February 4, 2015 at 12:12 am Leave a comment

They say that winning changes everything and that would appear to be very much the case with SBS football pundit Craig Foster.

Foster’s heated debate on SBS’s the World Game when current Socceroos coach Ange Postecoglou was the national junior coach is one of Australian television’s most famous on air stoushes. In it he was demanding the coach resign following his team’s failure to qualify for the Youth World Cup.

Now in a column on The World Game website following the Socceroos Asian Cup victory he stated “the last year should also put to rest the debate on results, at both senior and youth level. Yes, we love to win, but all our national youth teams are learning to play and the benefits of this will be long lasting. Like the Socceroos, the short-term pain will see long-term gain. Every coach must be accountable for the performances and development of the team, but the fixation on only results should be behind us, thank god.” Talk about a 360 degree turnaround.

Foster then credits the National Curriculum for the success at the Asian Cup. He believes that it was the curriculum that convinced Ange Postecoglou to play a 4-3-3 system. According to Foster, “we just won the Asian Cup with the Curriculum. High pressing, winning ball back as quickly as possible, effective possession of the ball (meaning playing forward where possible), the 1-4-3-3 system of play. It’s all there. Hopefully, arguments are now at an end and we can move on to improving the national plan with everyone on board. There is a massive amount of work to do. Without complete integration from top to bottom, we beat ourselves before we begin.”

The formation had more to do with Ange Postecoglou’s mush talked about “Vision,” the way the coach likes to see the game played and has shown that initially at South Melbourne, then at Brisbane Roar. Postecoglou, was struggling though to find the players capable of playing the way he wanted at international level, and that is what he was learning through all of the friendlies in the past year; although he had many of us worried. In fact if you look at the squad that Postecoglou picked very few of the players in that squad would have had any dealings with the national Curriculum. Of the younger players Luongo was in England playing with Tottenham and was missed by clubs in Australia. Tomi Juric was developing his game in Croatia before coming back to Australia and signing with Adelaide United, while Jason Davidson was in Japan and then Portugal.

A curriculum should exist purely to teach the rudimentary skills such as trapping,passing and heading a ball. Beyond that it will in fact hold Australian football back. Sadly no one wants to look at examples around the world to learn this lesson.

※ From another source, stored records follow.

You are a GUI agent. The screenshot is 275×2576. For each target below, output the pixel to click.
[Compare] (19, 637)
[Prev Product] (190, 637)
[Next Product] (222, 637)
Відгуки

In 1978 Brazil appointed Claudio Coutinho as coach. He was a theorist of football. He was multilingual, and had studied the history and tactics of football. He deliberately tried to copy the Dutch system following their destruction of Brazil at the World Cup in 1974. He soon found out that football is about more than theory in a manual. Brazil ended fourth in the World Cup losing to Poland while Argentina who stuck to their own style and principles lifted the World Cup. In the ’80’s Brazil reverted to their natural style, but focussed on working on their defence.

England are a nation who have not seen success on a football field for close on 50 years. They too are bemoaning the structural coaching system that they adopted, as the system has failed to produce anyone close to the skills of a Glenn Hoddle or Paul Gascoigne. That natural flair and skill has been coached out of players, or if not they have been rejected as having a discipline problem, not doing what the coach has instructed.

The same is happening in Australia and via the National Youth League and NTC systems, “natural” footballers creativity has been crushed. Seriously would we be extolling the performances of Luongo, Juric or Davidson if they had come through the Australian Curriculum?

Mr Foster is playing politics when he says the Curriculum is the reason for Postecoglou and the team’s success. Is he trying to deflect some of the glory from Postecoglou? Maybe, but ultimately all he has done is damage his credibility.